(Saved entries)
::::::::::
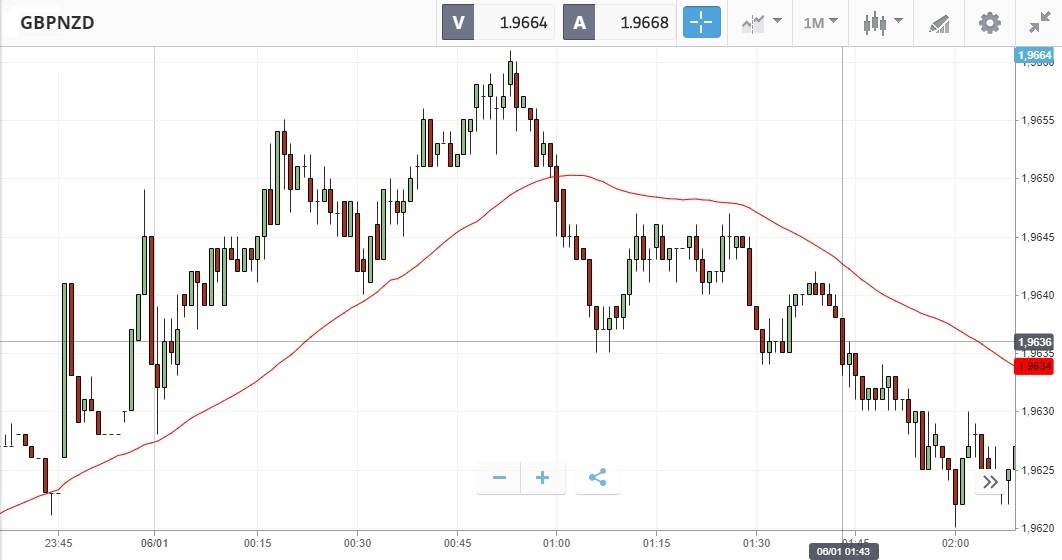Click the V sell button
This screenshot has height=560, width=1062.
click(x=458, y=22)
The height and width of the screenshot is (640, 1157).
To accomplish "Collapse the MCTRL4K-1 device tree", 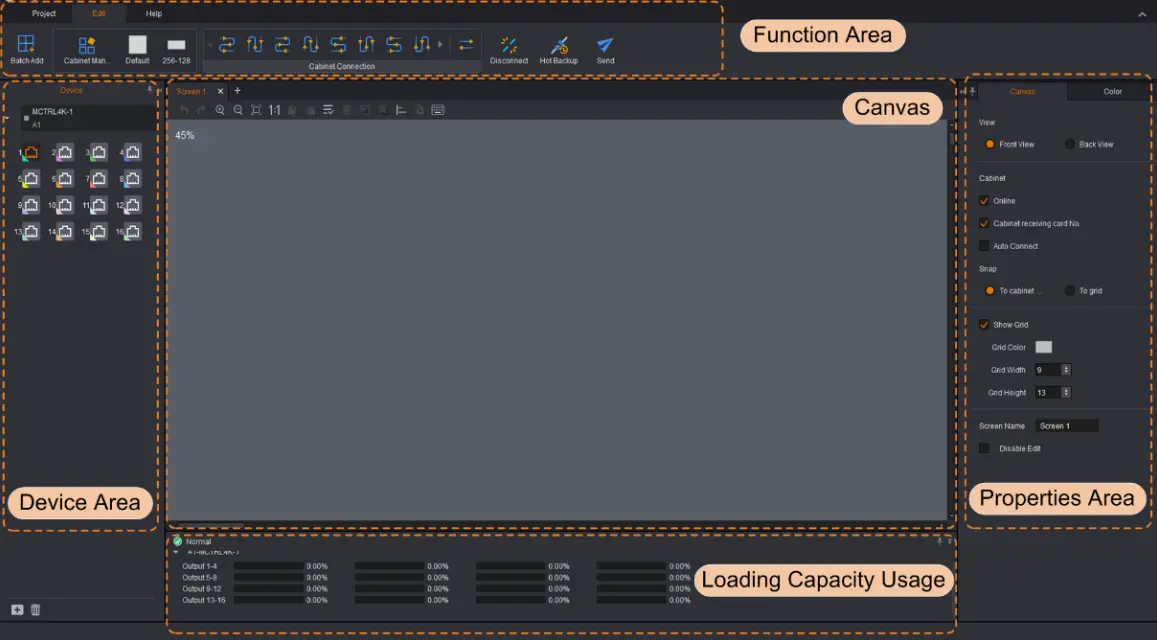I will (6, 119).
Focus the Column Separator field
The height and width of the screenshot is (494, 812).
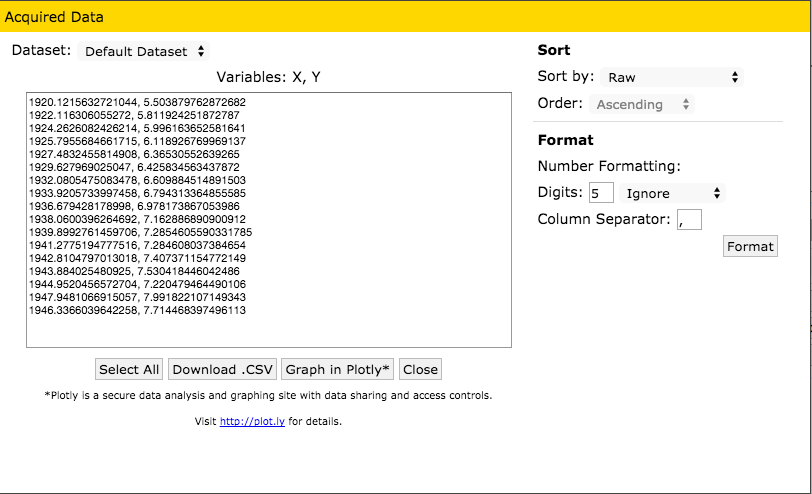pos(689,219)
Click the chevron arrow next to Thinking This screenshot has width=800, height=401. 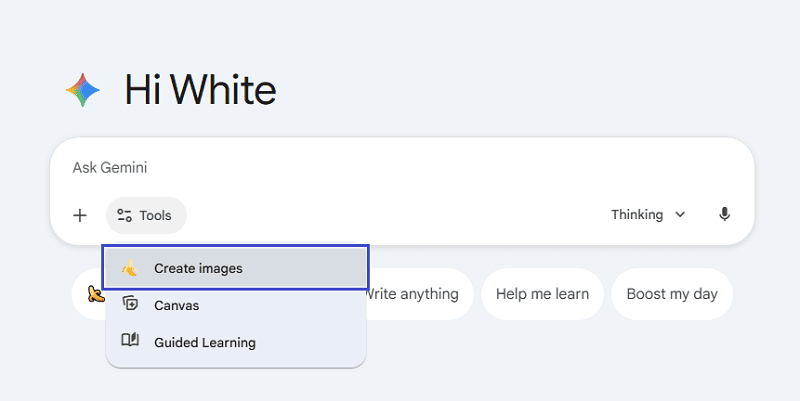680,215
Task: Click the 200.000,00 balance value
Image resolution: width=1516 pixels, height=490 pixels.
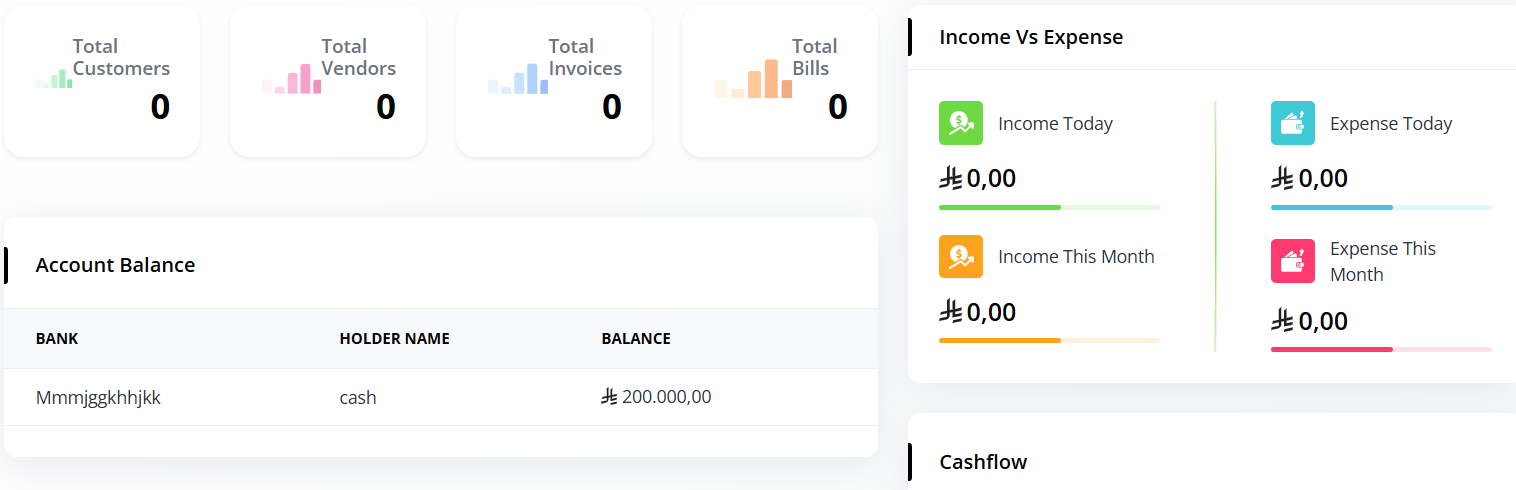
::::::::::
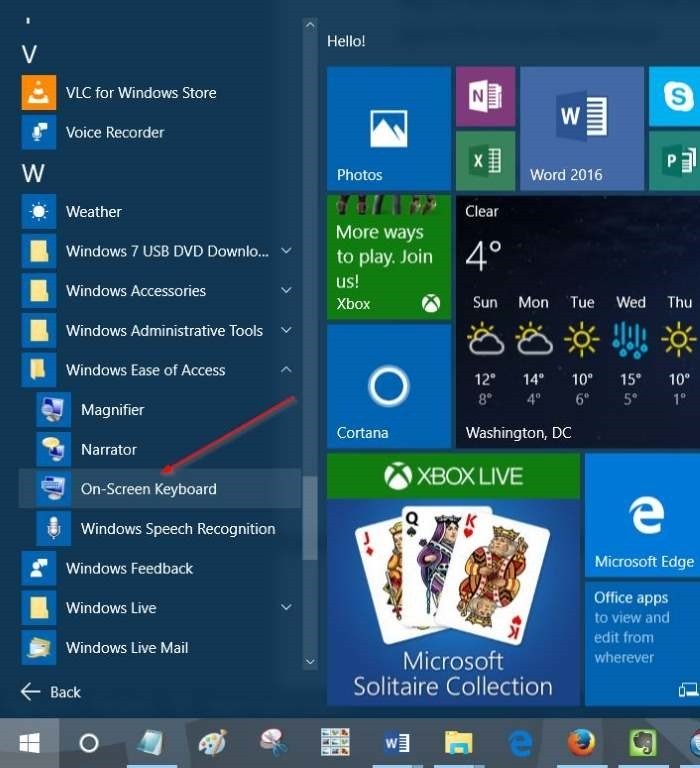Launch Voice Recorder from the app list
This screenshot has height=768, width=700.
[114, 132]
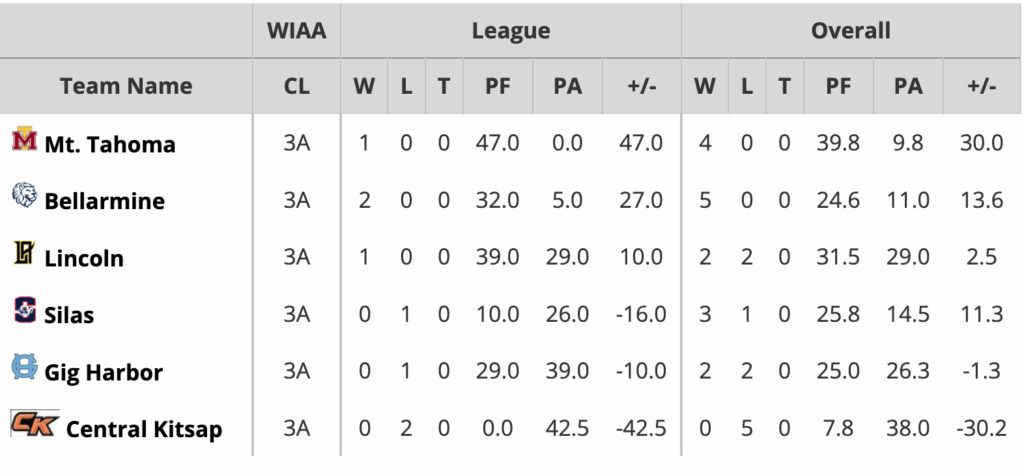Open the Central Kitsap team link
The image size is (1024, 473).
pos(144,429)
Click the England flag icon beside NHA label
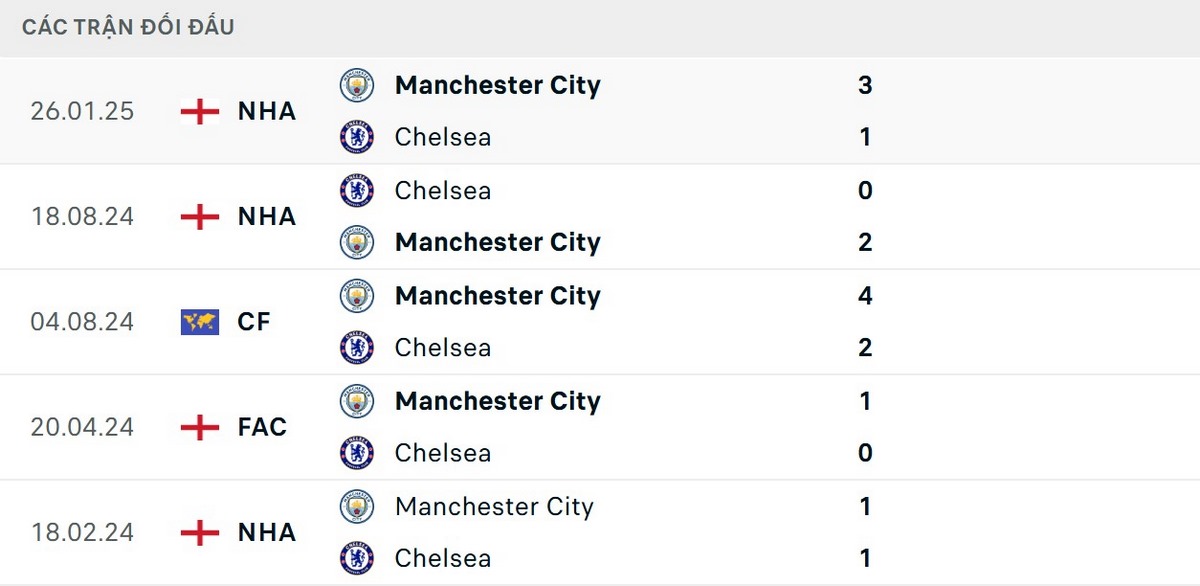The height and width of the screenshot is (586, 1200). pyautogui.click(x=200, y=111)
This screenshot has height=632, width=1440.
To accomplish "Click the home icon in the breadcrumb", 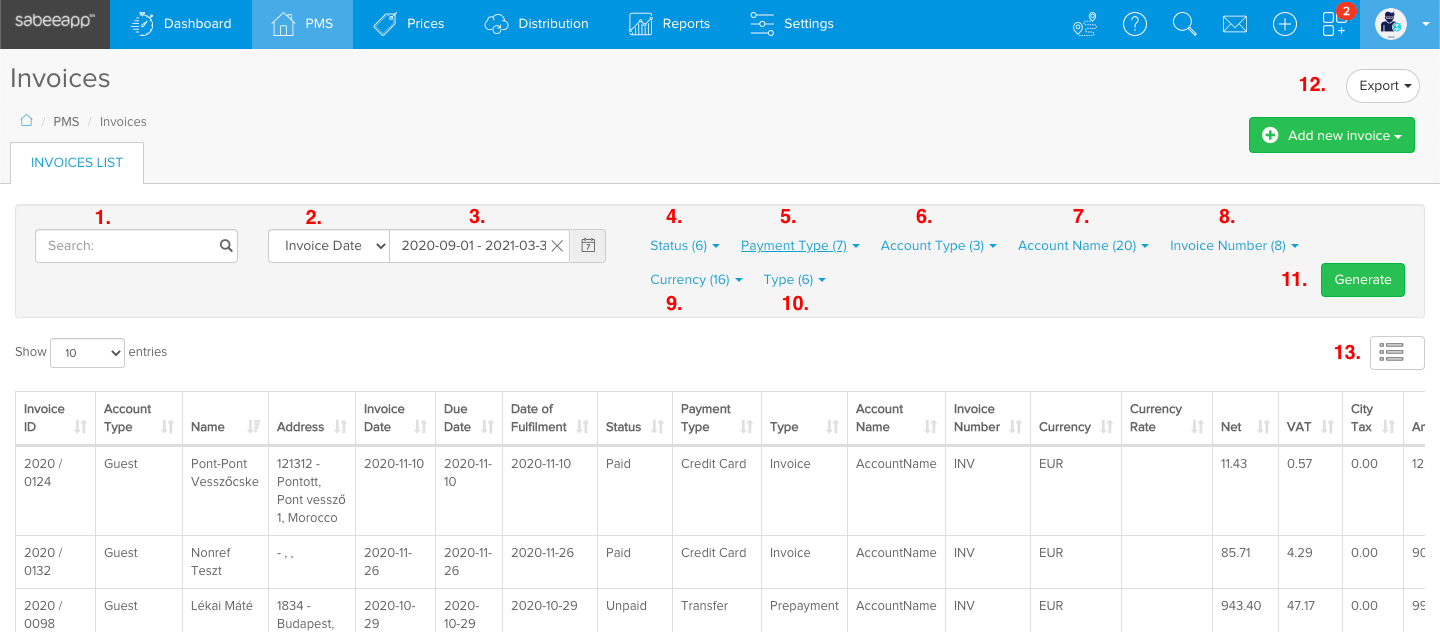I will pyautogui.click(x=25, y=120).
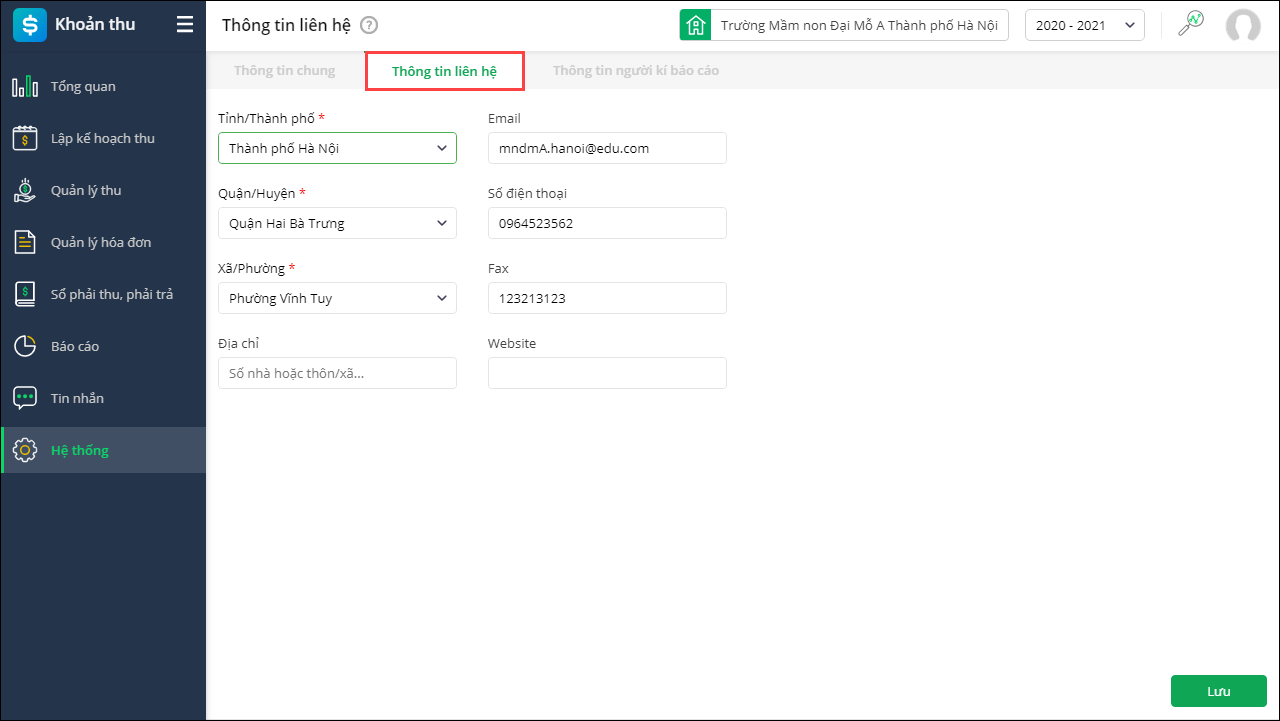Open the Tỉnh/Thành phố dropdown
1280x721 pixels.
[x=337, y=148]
::::::::::
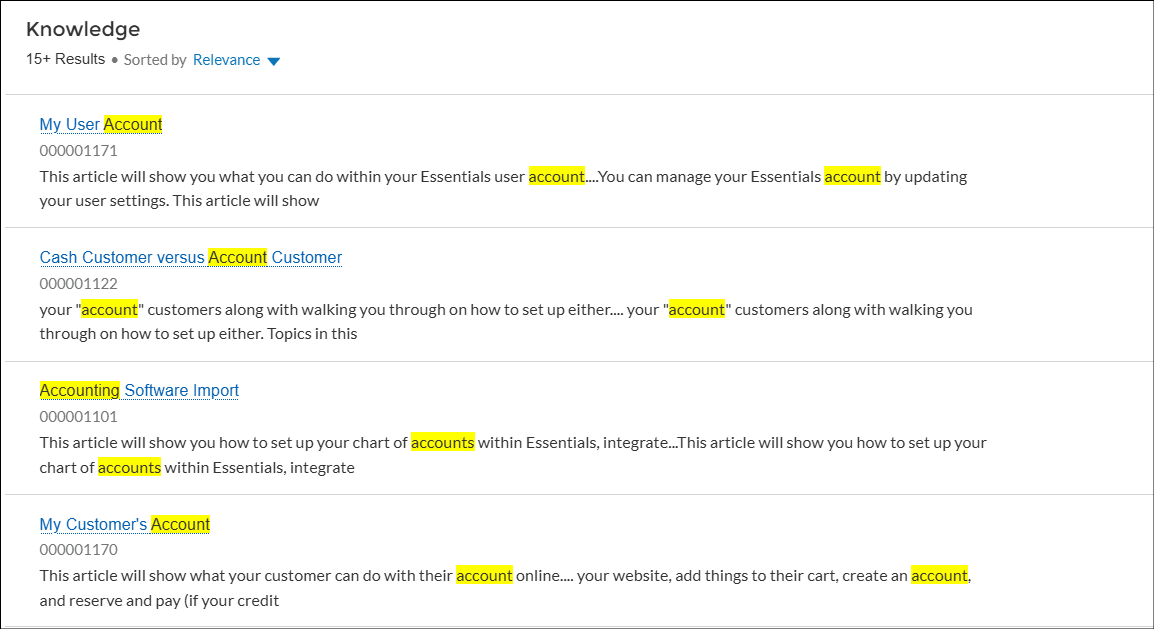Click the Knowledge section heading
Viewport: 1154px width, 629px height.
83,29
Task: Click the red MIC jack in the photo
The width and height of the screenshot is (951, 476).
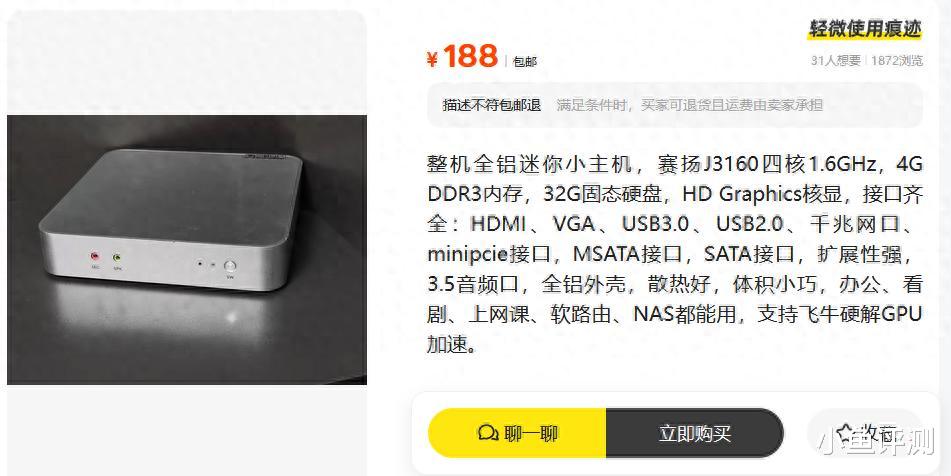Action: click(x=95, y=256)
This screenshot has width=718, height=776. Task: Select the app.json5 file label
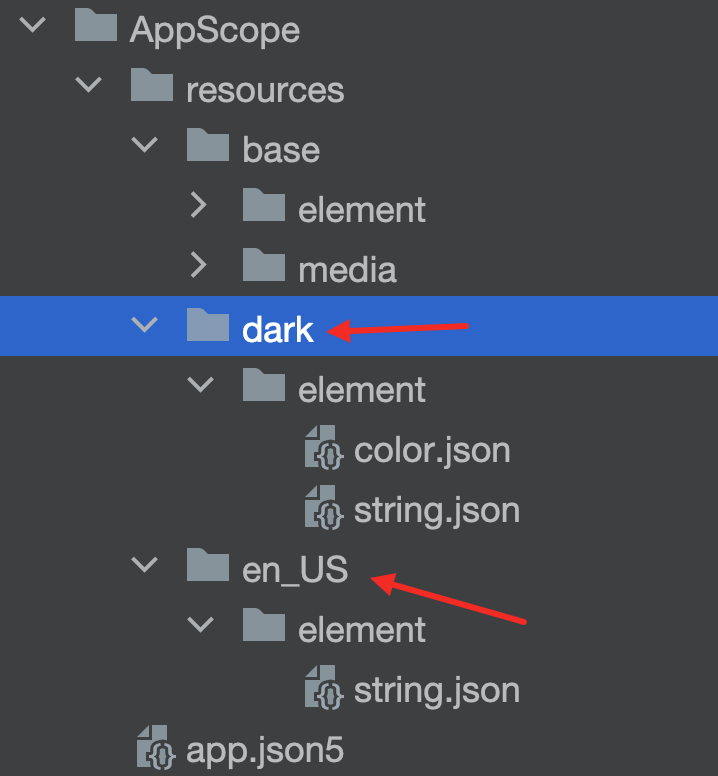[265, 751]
::::::::::
#### [Your task]
Set down again, exactly, every line above from the one with "Click the England flag icon beside NHA label" down to the one with "This screenshot has height=632, width=1440.", both ends included. No pictures, and nothing else.

#### [The answer]
Click the England flag icon beside NHA label
The height and width of the screenshot is (586, 1200). pyautogui.click(x=200, y=111)
This screenshot has height=632, width=1440.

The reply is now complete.